The track is called 'Tide' and it'll be right here for the next week or so (after that I find we start getting inbound links from spammy MP3 sites). So grab it, stick it on your chosen player and, if you like what you hear, feel free to pop on over to Amplifier to download the whole album at a friendly MP3 price. (It seems physical CDs aren't there at Amplifier yet, but they are already available at Galaxy and Real Groovy in Christchurch and Real Groovy and Slow Boat in Wellington.)

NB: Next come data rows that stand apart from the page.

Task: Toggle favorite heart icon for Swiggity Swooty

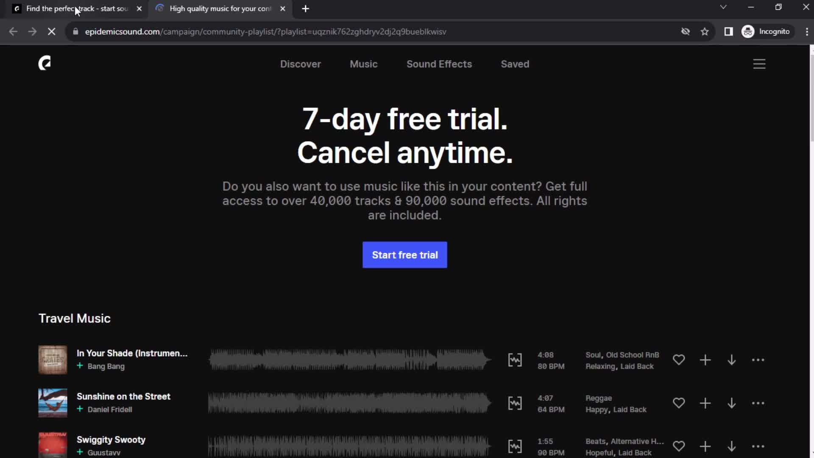Action: pos(678,446)
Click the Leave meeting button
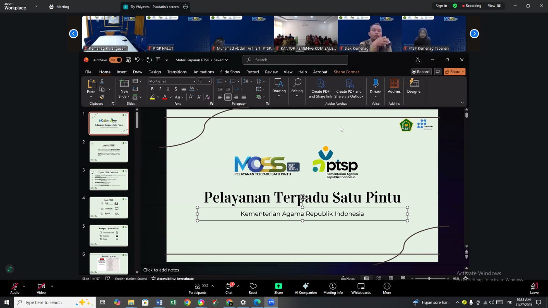 534,288
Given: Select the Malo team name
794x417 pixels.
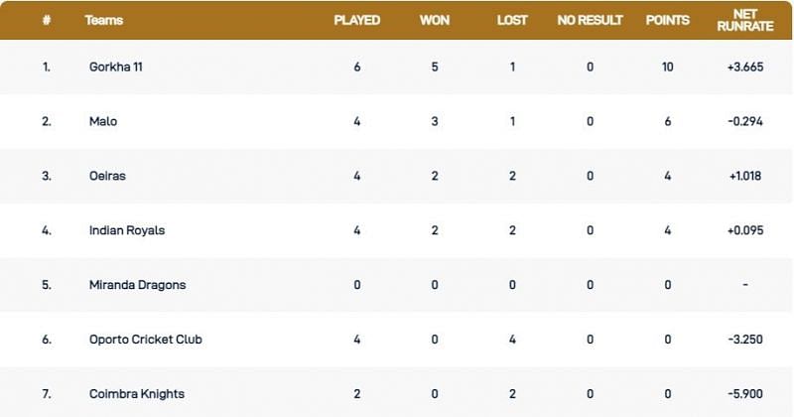Looking at the screenshot, I should click(101, 122).
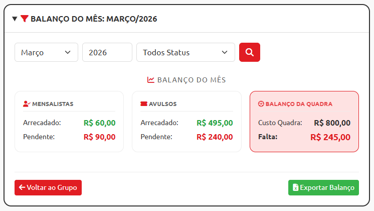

The sound of Still is more expansive than We Are the L.E.D.s, and the vocal duties are shared around more this time, but there's still the familiar, warm, artful electro-fuzz and understated pop. The title track encapsulates a little bleak humour about depression in its "I've got a touch of the Kirwan" refrain. (BTW, that's my voice you hear saying "Don't let depression get the better of you …" at the end of the repackaged John Kirwan TV spot. Have I become the "word in your ear buddy" voice of public health campaigns? I'd be cool with that.)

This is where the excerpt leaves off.